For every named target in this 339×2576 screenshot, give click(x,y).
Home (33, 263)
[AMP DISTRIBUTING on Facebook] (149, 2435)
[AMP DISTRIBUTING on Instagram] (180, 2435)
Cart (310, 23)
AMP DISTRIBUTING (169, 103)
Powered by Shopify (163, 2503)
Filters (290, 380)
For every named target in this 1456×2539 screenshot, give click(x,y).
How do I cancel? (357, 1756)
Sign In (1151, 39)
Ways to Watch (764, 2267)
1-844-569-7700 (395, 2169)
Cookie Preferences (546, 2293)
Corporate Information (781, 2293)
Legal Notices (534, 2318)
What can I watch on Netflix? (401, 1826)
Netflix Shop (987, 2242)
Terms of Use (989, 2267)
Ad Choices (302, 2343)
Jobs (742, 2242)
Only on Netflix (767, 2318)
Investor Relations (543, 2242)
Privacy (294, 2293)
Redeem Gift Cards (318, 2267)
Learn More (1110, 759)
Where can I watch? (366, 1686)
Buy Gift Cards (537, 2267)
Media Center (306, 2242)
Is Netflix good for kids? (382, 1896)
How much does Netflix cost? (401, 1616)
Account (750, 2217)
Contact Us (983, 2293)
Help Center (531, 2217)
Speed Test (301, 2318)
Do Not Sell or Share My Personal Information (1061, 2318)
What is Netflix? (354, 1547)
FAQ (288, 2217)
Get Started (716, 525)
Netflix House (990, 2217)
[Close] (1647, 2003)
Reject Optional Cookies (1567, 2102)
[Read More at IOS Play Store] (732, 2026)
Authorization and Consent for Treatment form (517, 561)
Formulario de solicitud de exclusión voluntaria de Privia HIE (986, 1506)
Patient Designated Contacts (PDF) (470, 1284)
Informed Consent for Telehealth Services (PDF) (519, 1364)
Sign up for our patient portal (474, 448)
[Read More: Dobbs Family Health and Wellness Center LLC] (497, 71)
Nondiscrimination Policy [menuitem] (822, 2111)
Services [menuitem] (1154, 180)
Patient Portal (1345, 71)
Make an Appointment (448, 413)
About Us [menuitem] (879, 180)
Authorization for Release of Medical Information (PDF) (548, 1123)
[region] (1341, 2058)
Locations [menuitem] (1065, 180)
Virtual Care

◇ ◇ ◇ ◇ ◇ ◇ ◇

Problem statement: Produce an exact copy of the lines from the one containing "Patient Designated Contacts (PDF) (470, 1284)" through the final line of the data, both ends included, and only those.

Solved exercise:
Patient Designated Contacts (PDF) (470, 1284)
Informed Consent for Telehealth Services (PDF) (519, 1364)
Sign up for our patient portal (474, 448)
[Read More: Dobbs Family Health and Wellness Center LLC] (497, 71)
Nondiscrimination Policy [menuitem] (822, 2111)
Services [menuitem] (1154, 180)
Patient Portal (1345, 71)
Make an Appointment (448, 413)
About Us [menuitem] (879, 180)
Authorization for Release of Medical Information (PDF) (548, 1123)
[region] (1341, 2058)
Locations [menuitem] (1065, 180)
Virtual Care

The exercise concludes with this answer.